What the task asks
Can you extend the passage below about moving from fiction to nonfiction, picking up right after its final sentence?

Study text
However, my editor was not far off. When I was younger, I actually wrote fiction exclusively. In high school, I completed a book of vignettes about a group of Asian American kids growing up on the same block. I spent an entire summer writing cover letters and sending my manuscript to various publishers, and then hoarded all my return mail in a drawer of my desk with the fantasy that one day, when I became successful—which to me meant seeing a book at the airport bookstore with my five-letter name down the spine—I could point to my desk drawer crammed with hundreds of rejections of every type and form and proclaim, “Look! I, too, once failed tremendously, over and over, yet here I stand.”
I started writing nonfiction in college, out of a failure of imagination and a fear of speaking for anyone except myself. All my characters, previously unique, had eventually become tiny reiterations of my experiences, for how could I know the life of another? I wanted to write about women, single women, lost women, women in pain—yet even if there was truth in those stories, I felt that I could never make them mine. They were not my truth, so how dare I recreate them on the page? I was so afraid, and that fear took the life out of my work. After that, I stuck to writing about myself.

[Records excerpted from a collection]
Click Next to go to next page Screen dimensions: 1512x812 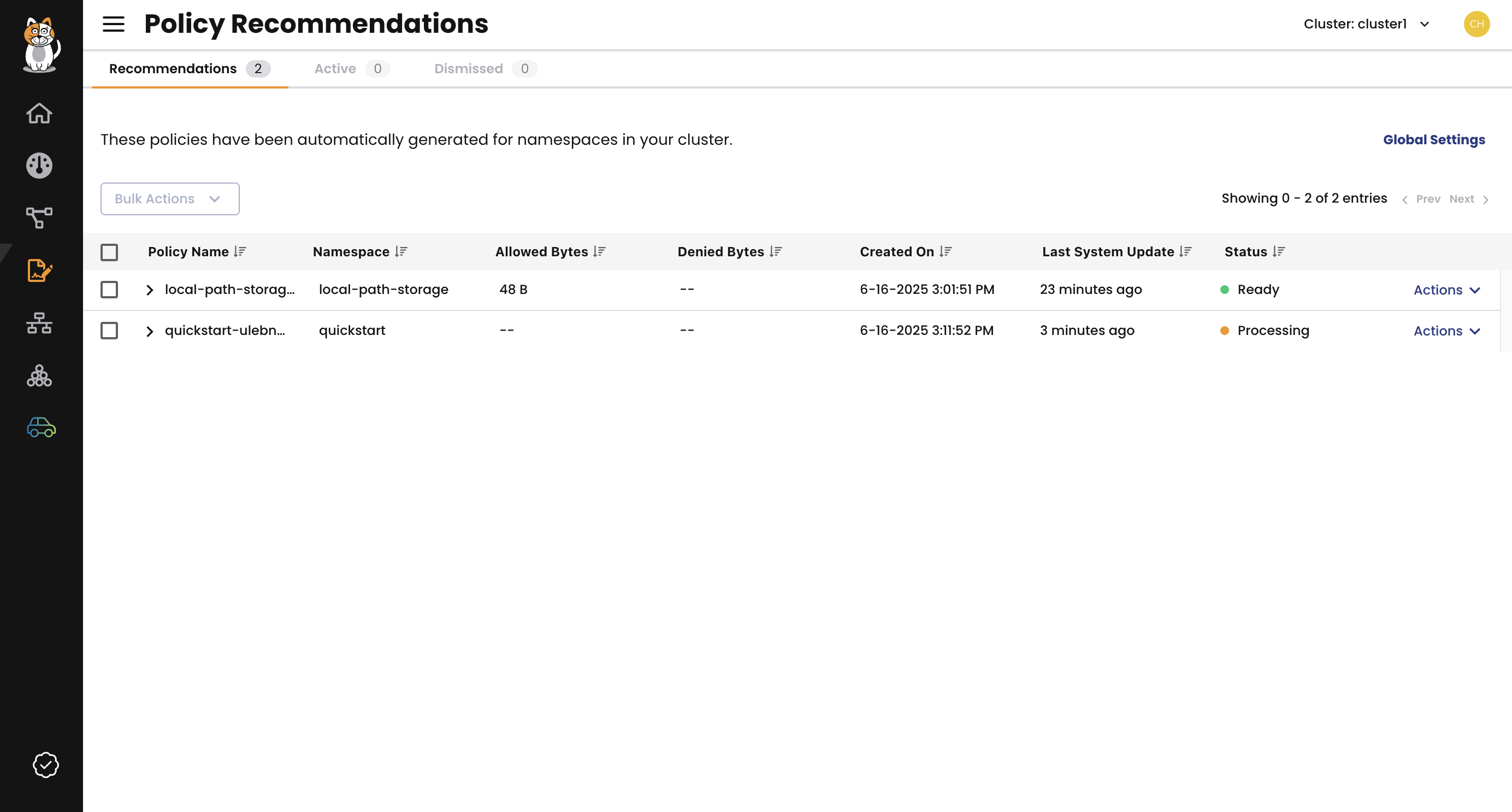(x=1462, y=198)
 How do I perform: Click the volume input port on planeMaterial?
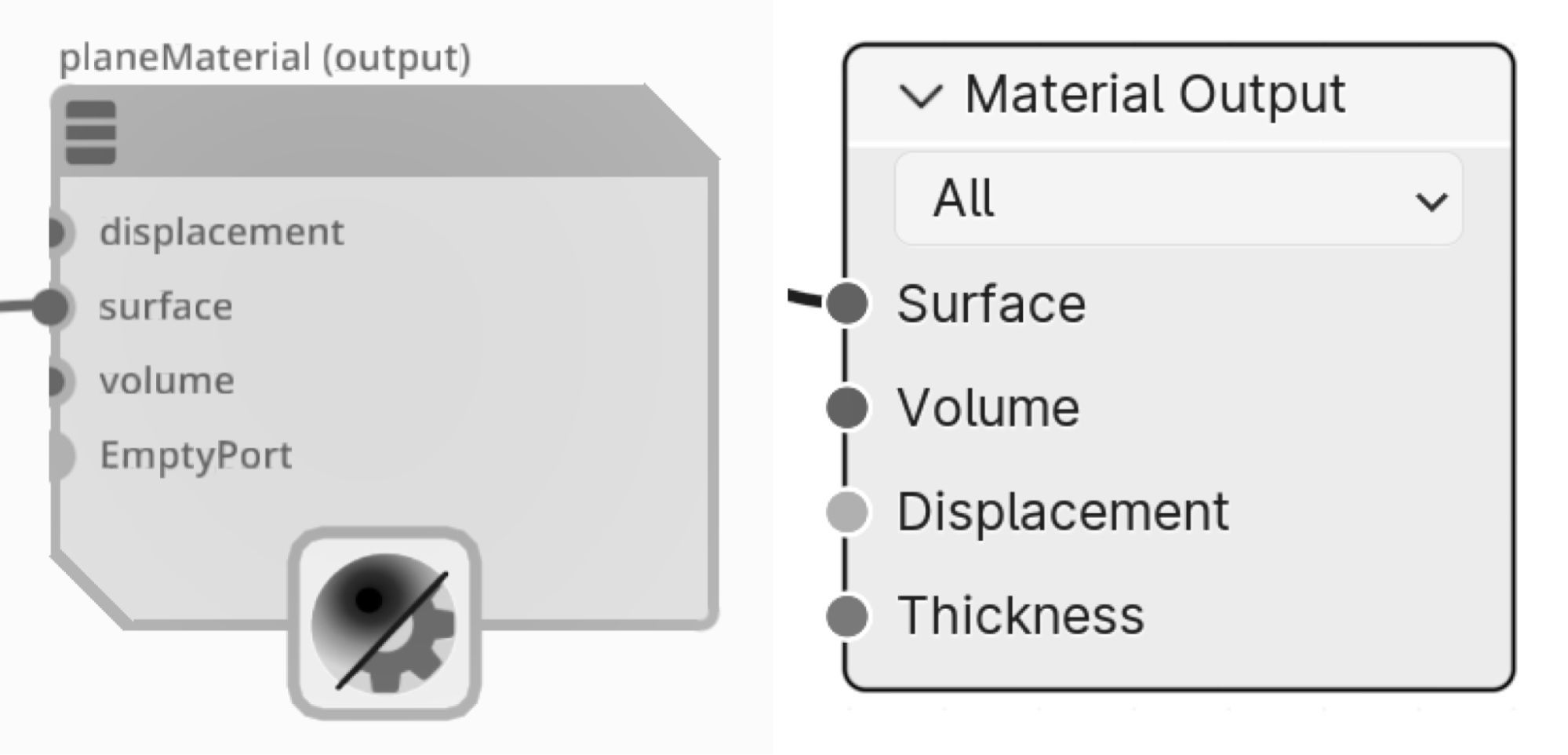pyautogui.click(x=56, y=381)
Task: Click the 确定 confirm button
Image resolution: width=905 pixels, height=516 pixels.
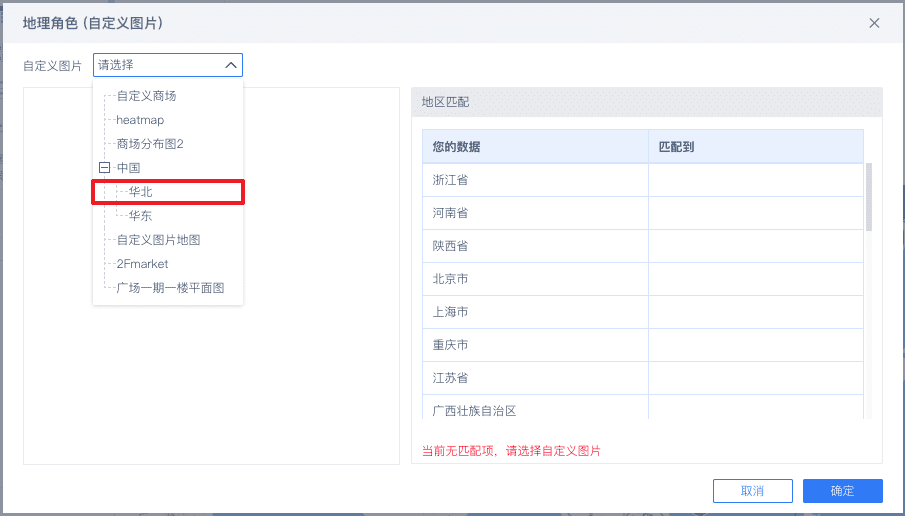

--

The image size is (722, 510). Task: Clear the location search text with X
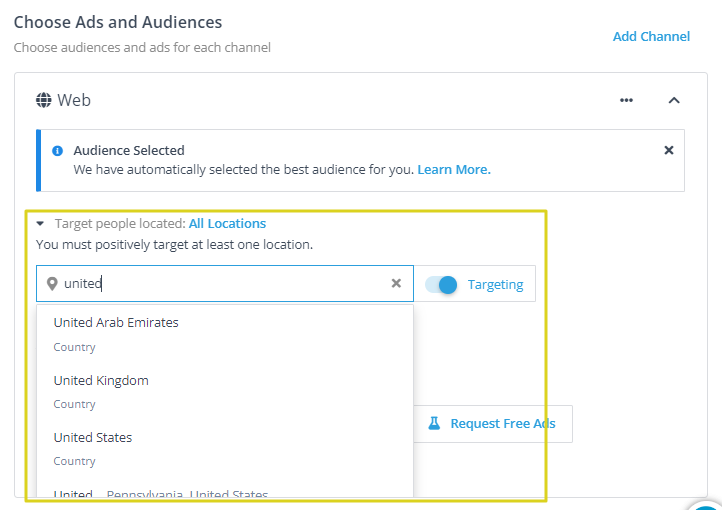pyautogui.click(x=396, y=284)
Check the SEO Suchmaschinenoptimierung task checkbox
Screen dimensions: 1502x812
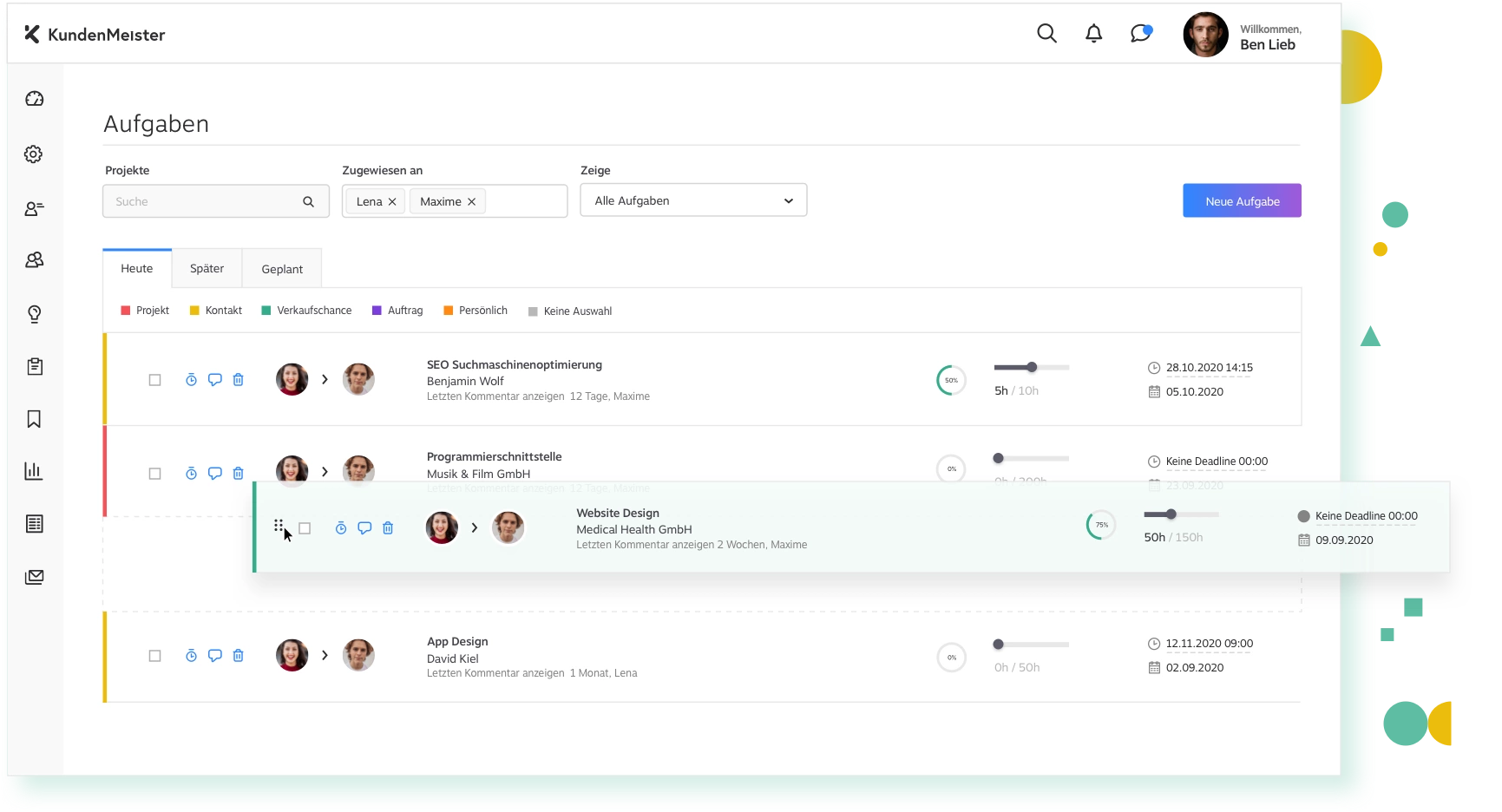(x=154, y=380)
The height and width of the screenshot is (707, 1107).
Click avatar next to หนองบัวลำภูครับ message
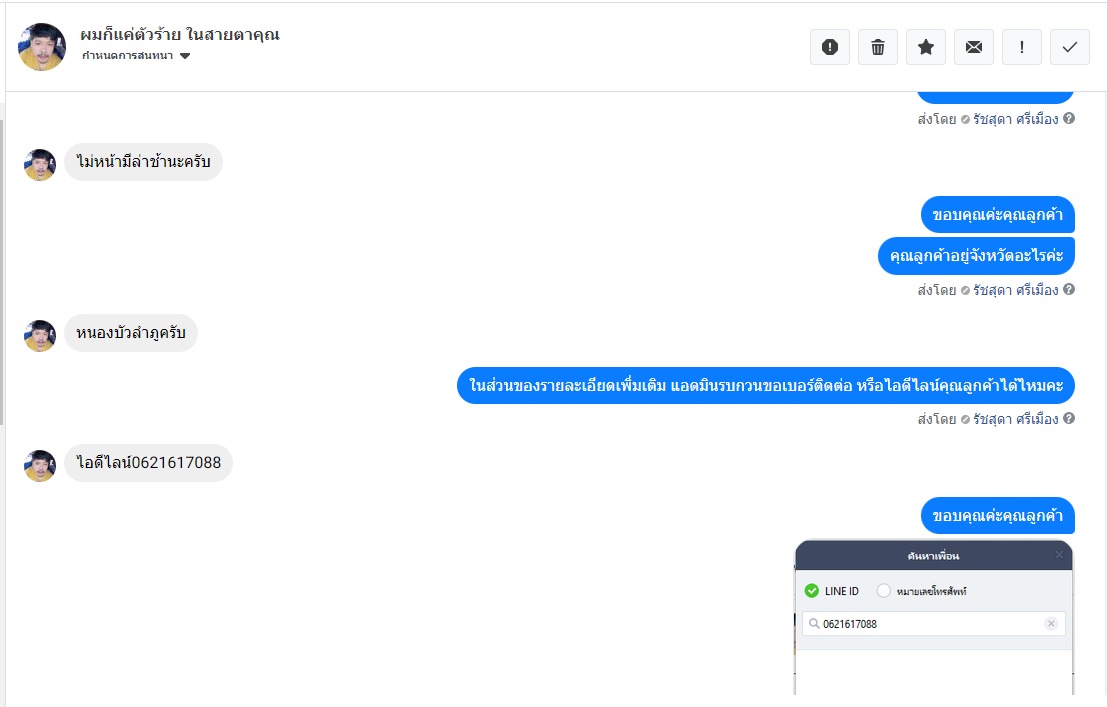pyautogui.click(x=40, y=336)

Solved exercise
Writing about oneself, as a person of color, had its own set of concerns. As a teenager, I was inspired to write as a means of filling a void in the canon. I spent my early years in small town Ohio, where the touchstone of Chinese American literature in my elementary and middle school was, exclusively, Amy Tan. Before the dawn of the internet, it was hard to identify who her successors were. I supposed that maybe it was up to me. But I did not want to be cast as a Chinese American writer, a female writer, or even, nowadays, a physician writer. Dan Brown and Stephen King get to be simply writers, without modifiers or qualifications, so why couldn’t I? When I write, I contend with the dichotomous impulses to both plug the gap in the narrative yet avoid speaking for anyone else, which lately has resulted in simply abstaining from writing altogether. I think, for now, this is okay. There are more urgent voices who deserve our attention.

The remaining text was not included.